Document ▸
────

Martselos continued: “Doing something a little bit differently to ensure that we get the same service as the people of Yellowknife is essential. I think we are not asking for very much. It’s a right.”

Martselos has routinely highlighted perceived discrepancies between Yellowknife and other communities since her election in October. On this occasion, the justice minister agreed that integrated case management deserved to be implemented across the NWT.

Finding solutions

The problem, said Caroline Wawzonek, is there’s no money to do that.

“I would love to see integrated case management rolled out everywhere,” the minister told Martselos.

“I am a tremendous supporter of this program. Realistically, it is not going to be within the budget … to establish new offices with these kinds of services in different communities.”

Not everyone currently using integrated case management is considered by the NWT government to be from the Yellowknife area.

Answering questions from Kam Lake MLA Caitlin Cleveland on Monday, Wawzonek said 55 percent of the system’s current users – around 135 people – were either born and raised in Yellowknife or have lived there for at least five years.

The other 45 percent, the minister said, are considered to be from NWT communities other than Yellowknife.

“They don’t necessarily need to be a resident of Yellowknife,” Wawzonek said. “Acceptance is based more on a referral.

“I’ve been told stories directly about individuals who have continued to receive services through the integrated case management program even when they have returned to their home communities.”

Nevertheless, the minister said she would consider ways to give the system more of a presence in more communities.

“I am committed to finding some solutions,” she said, suggesting integrated case management workers in Yellowknife could work more closely with government service offices – the NWT’s one-stop bureaucracy shops established in some smaller communities.

“The GNWT in general, right now, is taking an approach of trying to move to more integrated services and more integrated service delivery,” said Wawzonek.

“That’s about the best I can say right now. There is a broad level of commitment to improving this kind of service across communities and across services.

“As far as the integrated case management program, specifically, there is not a set plan to expand it at this time.”

────

[Listing for locating described items]
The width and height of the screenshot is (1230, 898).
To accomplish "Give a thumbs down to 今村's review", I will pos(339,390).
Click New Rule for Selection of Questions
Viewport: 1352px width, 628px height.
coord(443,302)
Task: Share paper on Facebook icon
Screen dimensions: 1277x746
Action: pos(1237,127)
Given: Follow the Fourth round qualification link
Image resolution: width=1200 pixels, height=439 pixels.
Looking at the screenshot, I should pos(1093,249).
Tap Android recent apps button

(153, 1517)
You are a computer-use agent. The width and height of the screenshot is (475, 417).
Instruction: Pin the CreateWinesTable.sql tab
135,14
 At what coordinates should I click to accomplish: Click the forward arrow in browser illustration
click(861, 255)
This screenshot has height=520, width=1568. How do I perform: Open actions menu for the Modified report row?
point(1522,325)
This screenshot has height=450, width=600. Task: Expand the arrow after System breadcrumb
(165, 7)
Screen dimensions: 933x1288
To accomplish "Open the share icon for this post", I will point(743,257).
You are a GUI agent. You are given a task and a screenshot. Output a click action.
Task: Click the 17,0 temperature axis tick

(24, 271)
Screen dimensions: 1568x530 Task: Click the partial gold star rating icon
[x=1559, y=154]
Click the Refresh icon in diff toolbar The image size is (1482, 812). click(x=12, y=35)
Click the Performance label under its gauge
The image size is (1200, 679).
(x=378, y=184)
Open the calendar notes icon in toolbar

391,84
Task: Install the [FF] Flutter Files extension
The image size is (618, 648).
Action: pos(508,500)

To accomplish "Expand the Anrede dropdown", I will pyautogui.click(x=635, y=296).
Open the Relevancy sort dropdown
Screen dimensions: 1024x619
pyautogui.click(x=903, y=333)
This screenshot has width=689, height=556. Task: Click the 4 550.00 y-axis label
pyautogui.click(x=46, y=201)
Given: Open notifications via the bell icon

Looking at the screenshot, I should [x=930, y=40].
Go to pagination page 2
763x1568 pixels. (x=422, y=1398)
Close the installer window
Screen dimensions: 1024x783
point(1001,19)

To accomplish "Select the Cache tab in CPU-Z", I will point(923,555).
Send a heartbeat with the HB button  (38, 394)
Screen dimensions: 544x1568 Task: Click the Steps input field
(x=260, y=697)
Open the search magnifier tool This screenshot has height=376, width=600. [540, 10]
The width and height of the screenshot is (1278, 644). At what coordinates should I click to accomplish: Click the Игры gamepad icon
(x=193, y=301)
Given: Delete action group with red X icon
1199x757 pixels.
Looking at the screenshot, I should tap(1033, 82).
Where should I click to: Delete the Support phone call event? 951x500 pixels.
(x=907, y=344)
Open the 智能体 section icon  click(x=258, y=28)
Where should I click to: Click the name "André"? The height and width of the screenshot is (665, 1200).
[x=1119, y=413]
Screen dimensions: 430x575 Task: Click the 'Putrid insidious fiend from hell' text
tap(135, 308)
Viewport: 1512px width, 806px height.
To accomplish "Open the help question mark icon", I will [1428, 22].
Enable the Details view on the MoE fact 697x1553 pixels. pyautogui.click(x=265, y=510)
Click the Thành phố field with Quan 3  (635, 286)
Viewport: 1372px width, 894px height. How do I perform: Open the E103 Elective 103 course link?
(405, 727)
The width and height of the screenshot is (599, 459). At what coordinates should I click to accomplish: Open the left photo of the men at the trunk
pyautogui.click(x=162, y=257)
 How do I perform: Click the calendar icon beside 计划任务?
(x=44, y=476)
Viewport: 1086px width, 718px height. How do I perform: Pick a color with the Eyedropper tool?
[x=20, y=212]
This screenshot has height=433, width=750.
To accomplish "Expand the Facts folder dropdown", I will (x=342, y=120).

────

Prompt ▸
According to the news article on integrated case management, what share of the program's current users are considered to be from NWT communities other than Yellowknife?

Solution ▸
45 percent.